(Source material)
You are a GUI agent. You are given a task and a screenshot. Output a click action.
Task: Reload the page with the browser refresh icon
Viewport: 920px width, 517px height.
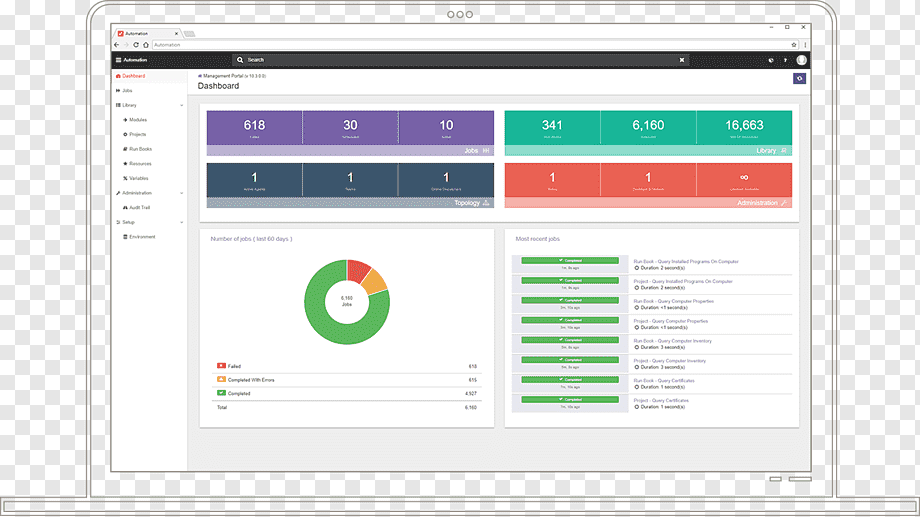pyautogui.click(x=136, y=45)
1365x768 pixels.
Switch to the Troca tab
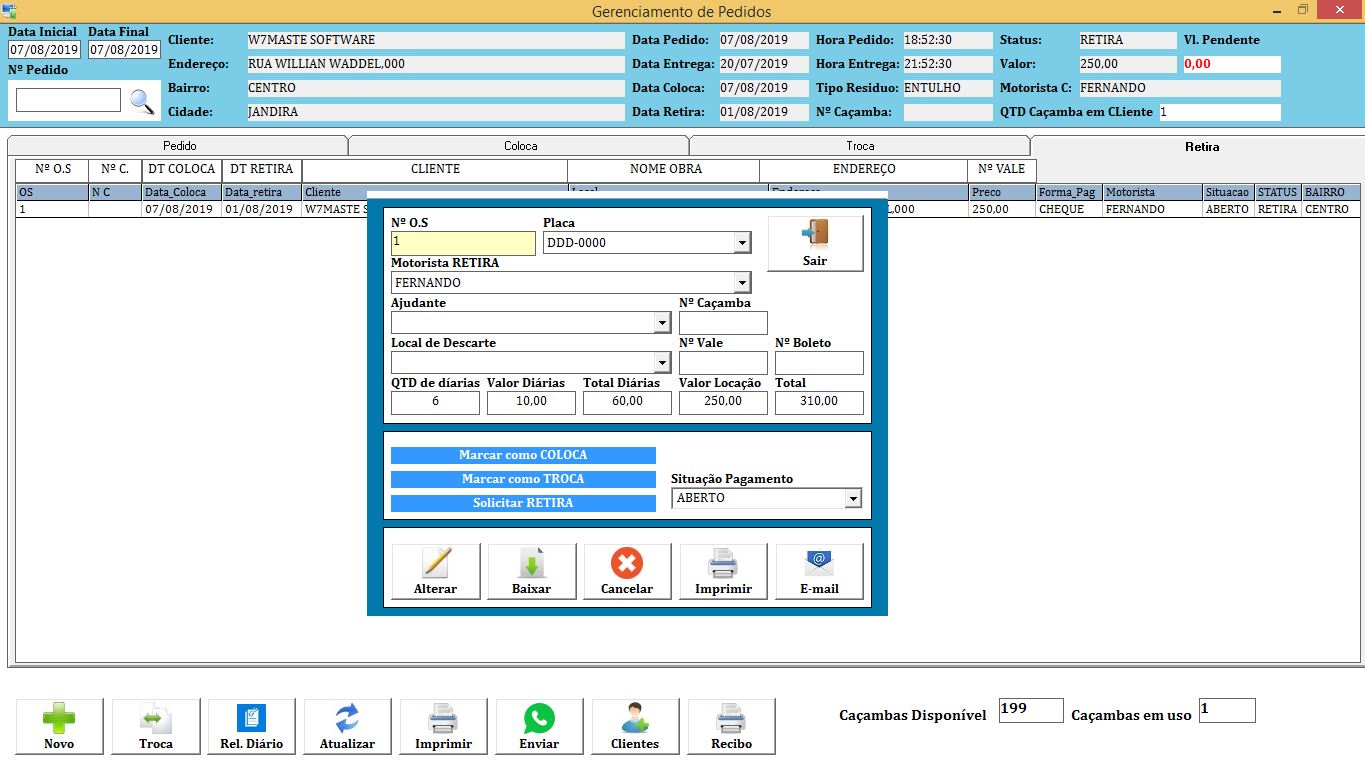(860, 146)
(End Source material)
# [What you should do]
Apart from the pictures, every line above must be printed exactly.

# [Task solution]
You are a GUI agent. You are given a task and a screenshot. Output a click action.
Task: Reload the page with the browser refresh icon
Viewport: 920px width, 517px height.
pyautogui.click(x=136, y=45)
1365x768 pixels.
Switch to the Troca tab
(860, 146)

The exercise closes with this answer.